Наступление под Верденом для Германии было очень удачным, и французское командование цеплялось за каждый дюйм земли, жертвуя своими солдатами, но все-таки теряя форт за фортом, и в итоге 25 февраля немцы заняли хорошо укрепленный форт Дуомон, что явилось очень большим тактическим успехом во всей битве. Именно такая информация гуляла вместе с ветром и снегом по улицам Йены в эти февральские и мартовские дни. Но самое страшное, что Верден был не последним из ужасов этой войны.

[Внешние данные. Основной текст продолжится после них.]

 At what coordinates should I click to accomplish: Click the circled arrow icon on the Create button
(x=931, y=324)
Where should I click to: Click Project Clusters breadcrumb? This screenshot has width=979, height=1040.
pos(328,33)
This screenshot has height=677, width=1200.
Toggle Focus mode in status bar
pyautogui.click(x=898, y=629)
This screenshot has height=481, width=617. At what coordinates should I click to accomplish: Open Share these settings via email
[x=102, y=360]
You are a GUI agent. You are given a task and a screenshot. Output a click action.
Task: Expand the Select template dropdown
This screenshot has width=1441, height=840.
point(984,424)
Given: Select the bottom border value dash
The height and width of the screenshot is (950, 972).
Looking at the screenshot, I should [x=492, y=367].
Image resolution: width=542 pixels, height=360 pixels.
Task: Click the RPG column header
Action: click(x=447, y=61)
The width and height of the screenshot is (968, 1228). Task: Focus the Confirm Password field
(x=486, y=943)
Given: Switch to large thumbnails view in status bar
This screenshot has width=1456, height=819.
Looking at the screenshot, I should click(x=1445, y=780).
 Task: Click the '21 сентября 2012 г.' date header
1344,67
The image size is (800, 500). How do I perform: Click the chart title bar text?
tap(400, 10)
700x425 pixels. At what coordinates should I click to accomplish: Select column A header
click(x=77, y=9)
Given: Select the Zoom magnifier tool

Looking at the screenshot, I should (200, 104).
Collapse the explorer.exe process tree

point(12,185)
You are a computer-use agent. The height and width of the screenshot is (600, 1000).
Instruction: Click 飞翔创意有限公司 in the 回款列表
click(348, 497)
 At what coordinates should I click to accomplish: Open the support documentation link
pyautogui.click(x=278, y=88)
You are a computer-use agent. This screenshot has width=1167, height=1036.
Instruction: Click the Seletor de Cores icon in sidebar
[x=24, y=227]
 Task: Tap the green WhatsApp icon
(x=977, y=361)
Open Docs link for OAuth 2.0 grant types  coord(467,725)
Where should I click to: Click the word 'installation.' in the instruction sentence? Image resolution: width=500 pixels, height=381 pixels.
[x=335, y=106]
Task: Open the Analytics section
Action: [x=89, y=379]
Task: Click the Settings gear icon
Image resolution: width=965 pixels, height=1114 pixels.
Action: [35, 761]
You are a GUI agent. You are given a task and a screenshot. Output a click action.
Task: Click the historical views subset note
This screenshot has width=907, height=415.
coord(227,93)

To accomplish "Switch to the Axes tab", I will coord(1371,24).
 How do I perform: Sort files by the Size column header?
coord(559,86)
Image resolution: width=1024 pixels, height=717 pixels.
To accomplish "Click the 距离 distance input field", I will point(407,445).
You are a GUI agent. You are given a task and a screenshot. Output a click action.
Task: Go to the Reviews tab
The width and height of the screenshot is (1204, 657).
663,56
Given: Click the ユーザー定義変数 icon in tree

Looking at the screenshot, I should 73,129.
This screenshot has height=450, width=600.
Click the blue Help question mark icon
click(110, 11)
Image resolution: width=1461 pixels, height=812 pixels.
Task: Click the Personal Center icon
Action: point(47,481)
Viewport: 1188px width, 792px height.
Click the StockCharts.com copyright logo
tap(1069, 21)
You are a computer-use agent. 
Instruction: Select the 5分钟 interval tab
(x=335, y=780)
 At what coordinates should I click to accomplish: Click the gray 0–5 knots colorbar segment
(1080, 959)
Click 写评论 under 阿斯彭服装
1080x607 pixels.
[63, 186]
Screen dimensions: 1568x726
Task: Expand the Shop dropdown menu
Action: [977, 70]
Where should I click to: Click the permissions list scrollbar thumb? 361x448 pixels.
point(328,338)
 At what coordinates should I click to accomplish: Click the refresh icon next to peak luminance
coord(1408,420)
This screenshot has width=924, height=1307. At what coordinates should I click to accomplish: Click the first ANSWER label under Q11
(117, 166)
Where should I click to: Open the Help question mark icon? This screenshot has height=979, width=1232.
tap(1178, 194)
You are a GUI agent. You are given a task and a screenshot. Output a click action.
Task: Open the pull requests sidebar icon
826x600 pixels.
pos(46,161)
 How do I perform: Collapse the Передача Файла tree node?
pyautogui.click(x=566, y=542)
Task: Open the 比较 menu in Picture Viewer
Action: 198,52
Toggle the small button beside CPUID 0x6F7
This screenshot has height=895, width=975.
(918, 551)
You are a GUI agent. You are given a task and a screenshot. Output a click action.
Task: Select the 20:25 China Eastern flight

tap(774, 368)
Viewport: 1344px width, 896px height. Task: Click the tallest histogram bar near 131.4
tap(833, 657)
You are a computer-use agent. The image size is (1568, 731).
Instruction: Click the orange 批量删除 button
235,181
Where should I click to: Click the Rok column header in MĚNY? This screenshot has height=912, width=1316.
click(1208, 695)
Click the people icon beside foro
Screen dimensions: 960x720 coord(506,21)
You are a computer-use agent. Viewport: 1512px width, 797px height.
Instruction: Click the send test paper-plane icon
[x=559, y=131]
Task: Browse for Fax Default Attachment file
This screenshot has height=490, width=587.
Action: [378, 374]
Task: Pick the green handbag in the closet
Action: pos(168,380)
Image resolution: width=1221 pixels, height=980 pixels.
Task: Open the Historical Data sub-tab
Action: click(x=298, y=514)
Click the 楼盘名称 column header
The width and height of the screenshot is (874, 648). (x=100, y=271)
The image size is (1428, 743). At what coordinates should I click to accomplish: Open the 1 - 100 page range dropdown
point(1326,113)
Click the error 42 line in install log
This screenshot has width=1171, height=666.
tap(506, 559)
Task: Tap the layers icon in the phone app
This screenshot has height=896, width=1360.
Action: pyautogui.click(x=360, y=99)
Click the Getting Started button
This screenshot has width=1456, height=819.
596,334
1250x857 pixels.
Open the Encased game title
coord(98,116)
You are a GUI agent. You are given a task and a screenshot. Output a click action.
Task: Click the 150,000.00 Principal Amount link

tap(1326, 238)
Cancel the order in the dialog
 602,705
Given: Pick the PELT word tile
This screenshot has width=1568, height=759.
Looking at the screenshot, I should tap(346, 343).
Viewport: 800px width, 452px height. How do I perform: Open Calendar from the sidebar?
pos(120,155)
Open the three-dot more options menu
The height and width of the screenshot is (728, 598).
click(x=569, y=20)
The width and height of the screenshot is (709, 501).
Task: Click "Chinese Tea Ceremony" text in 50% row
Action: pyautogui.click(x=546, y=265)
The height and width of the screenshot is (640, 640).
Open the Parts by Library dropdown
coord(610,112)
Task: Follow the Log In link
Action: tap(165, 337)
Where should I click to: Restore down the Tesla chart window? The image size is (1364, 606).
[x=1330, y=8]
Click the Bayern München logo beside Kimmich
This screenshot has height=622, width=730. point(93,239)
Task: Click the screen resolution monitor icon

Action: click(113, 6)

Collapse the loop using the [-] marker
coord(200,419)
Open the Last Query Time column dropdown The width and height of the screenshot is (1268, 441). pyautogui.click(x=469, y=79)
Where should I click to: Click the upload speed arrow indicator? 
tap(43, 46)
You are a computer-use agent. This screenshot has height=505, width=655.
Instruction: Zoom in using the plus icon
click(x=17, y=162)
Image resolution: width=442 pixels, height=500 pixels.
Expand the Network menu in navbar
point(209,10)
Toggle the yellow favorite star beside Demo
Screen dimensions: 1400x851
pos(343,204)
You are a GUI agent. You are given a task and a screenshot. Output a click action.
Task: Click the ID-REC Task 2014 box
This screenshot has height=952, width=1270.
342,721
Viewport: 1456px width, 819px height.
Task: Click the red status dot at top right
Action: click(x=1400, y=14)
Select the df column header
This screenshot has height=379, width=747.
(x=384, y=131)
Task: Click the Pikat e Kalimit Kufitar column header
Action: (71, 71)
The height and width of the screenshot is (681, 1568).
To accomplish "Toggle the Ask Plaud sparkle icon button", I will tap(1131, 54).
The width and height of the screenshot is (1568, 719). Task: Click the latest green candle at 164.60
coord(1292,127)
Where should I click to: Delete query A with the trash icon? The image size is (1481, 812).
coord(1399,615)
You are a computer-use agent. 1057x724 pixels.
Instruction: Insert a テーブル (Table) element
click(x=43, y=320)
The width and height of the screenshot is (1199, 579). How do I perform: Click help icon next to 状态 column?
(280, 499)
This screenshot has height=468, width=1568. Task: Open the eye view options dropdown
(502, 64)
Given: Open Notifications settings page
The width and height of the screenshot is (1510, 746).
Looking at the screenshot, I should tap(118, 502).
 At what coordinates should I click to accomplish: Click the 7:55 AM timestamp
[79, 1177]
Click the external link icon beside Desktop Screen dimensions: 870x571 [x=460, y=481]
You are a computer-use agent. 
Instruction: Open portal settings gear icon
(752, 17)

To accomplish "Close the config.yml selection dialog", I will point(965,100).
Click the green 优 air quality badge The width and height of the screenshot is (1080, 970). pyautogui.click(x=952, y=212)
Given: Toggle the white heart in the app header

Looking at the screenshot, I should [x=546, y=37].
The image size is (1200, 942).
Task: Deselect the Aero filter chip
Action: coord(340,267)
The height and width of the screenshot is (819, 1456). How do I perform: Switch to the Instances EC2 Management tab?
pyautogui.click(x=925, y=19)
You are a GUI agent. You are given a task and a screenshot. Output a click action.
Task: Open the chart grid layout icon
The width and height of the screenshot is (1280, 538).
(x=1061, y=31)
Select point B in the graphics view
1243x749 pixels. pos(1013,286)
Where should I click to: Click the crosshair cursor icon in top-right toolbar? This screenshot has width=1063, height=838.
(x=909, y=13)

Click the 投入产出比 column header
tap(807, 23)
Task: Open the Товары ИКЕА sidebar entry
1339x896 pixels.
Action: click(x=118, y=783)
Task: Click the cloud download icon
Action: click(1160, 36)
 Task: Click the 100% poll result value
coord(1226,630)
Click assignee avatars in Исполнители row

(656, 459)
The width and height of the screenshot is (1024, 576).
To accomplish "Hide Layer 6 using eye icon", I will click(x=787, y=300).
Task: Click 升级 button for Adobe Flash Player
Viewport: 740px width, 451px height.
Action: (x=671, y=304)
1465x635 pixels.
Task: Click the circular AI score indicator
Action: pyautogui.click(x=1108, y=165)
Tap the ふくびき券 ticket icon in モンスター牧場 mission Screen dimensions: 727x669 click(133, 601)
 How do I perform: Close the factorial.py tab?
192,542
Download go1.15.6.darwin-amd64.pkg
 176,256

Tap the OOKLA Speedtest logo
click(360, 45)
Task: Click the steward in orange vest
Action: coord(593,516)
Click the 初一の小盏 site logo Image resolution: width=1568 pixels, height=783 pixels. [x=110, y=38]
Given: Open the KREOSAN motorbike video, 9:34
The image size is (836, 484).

— Вернер, Вернер Гольц! — кричал юноша лет восемнадцати, бежавший за Вернером.
Вернер обернулся и увидел своего друга из университета, Герхарда Эбеля. Герхард был одним из немногих, кто общался с Вернером, и они дружили с самого детства. Их дружба зародилась в тот момент, когда они еще были мальчишками: Герхарда избивали сверстники, а Вернер решил заступиться за него. В итоге их двоих сильно побили, и они оба остались лежать на земле, незнакомые друг с другом. После этого момента они виделись почти каждый день.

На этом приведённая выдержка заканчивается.